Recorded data
========================
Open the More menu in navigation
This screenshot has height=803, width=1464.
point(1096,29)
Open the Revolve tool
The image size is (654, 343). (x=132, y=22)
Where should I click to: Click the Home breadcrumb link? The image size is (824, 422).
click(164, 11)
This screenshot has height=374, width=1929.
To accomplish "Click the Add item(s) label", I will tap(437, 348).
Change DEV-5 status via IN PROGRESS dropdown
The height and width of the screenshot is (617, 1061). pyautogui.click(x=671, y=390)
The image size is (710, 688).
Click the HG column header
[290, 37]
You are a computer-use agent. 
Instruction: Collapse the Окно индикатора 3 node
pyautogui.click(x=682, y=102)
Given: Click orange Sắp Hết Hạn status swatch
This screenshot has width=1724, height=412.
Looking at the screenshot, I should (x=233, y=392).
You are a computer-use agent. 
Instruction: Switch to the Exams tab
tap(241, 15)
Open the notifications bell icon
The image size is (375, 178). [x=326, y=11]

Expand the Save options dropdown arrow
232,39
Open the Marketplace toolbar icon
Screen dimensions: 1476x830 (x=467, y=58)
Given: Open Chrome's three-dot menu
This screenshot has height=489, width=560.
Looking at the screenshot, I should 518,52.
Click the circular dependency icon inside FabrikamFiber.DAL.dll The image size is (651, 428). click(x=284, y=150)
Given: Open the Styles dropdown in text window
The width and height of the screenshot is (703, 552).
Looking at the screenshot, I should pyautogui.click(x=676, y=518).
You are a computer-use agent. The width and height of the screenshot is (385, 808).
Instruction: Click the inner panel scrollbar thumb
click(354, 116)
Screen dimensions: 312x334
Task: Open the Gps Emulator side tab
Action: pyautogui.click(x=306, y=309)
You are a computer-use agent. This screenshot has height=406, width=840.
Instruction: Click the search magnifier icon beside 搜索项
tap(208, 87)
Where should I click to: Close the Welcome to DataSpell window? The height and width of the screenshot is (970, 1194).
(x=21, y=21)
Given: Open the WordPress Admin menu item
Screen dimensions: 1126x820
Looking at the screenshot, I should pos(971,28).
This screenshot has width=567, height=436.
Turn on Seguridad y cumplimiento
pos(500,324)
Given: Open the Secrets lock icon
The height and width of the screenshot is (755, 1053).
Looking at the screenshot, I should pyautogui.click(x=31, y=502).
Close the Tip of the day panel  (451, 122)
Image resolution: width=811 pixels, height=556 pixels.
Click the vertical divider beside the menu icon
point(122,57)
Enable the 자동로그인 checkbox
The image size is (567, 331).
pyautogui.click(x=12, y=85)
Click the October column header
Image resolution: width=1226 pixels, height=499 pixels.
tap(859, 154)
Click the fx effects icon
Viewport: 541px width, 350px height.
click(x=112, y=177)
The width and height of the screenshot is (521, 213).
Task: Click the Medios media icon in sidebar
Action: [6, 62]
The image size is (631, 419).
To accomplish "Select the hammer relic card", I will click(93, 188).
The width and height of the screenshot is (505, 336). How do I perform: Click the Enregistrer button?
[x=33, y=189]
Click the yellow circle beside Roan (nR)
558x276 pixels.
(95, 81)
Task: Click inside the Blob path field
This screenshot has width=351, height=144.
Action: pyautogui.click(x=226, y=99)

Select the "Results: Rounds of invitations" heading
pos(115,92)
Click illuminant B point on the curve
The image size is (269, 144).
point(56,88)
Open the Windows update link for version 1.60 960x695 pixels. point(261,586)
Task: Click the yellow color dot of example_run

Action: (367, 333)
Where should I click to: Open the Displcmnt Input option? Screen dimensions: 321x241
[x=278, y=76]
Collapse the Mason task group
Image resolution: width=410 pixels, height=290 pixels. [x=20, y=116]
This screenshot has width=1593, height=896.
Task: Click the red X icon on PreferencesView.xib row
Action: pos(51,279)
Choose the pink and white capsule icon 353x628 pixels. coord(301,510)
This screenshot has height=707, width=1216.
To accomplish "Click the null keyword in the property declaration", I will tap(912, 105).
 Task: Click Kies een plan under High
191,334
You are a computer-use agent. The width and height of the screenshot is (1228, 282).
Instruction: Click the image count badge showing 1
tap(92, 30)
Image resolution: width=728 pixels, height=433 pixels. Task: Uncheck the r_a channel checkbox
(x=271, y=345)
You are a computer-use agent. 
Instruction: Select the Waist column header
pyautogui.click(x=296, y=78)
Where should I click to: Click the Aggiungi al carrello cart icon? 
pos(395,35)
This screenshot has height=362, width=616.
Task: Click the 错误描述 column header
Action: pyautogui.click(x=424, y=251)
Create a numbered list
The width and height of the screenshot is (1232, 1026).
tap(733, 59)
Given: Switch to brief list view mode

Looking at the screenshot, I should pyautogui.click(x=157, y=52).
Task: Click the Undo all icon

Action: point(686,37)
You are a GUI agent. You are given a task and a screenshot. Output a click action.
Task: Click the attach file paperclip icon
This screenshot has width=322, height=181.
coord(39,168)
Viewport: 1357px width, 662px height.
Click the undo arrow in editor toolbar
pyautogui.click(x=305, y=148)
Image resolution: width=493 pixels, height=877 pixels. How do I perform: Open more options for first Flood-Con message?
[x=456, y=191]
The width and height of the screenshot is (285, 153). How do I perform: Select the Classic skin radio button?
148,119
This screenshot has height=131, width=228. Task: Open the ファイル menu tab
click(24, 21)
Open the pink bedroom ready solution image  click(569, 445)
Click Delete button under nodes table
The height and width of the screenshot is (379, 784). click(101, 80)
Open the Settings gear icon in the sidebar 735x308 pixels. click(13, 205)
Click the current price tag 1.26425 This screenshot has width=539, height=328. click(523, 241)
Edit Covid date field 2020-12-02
========================
INSTRUCTIONS TO FOLLOW:
Can you output, word for word, every line from the one containing "The width and height of the screenshot is (285, 153)." down through the last line of the material?

CORRECT RESULT:
The width and height of the screenshot is (285, 153). How do I perform: Select the Classic skin radio button?
148,119
This screenshot has height=131, width=228. Task: Open the ファイル menu tab
click(24, 21)
Open the pink bedroom ready solution image  click(569, 445)
Click Delete button under nodes table
The height and width of the screenshot is (379, 784). click(101, 80)
Open the Settings gear icon in the sidebar 735x308 pixels. click(13, 205)
Click the current price tag 1.26425 This screenshot has width=539, height=328. click(523, 241)
Edit Covid date field 2020-12-02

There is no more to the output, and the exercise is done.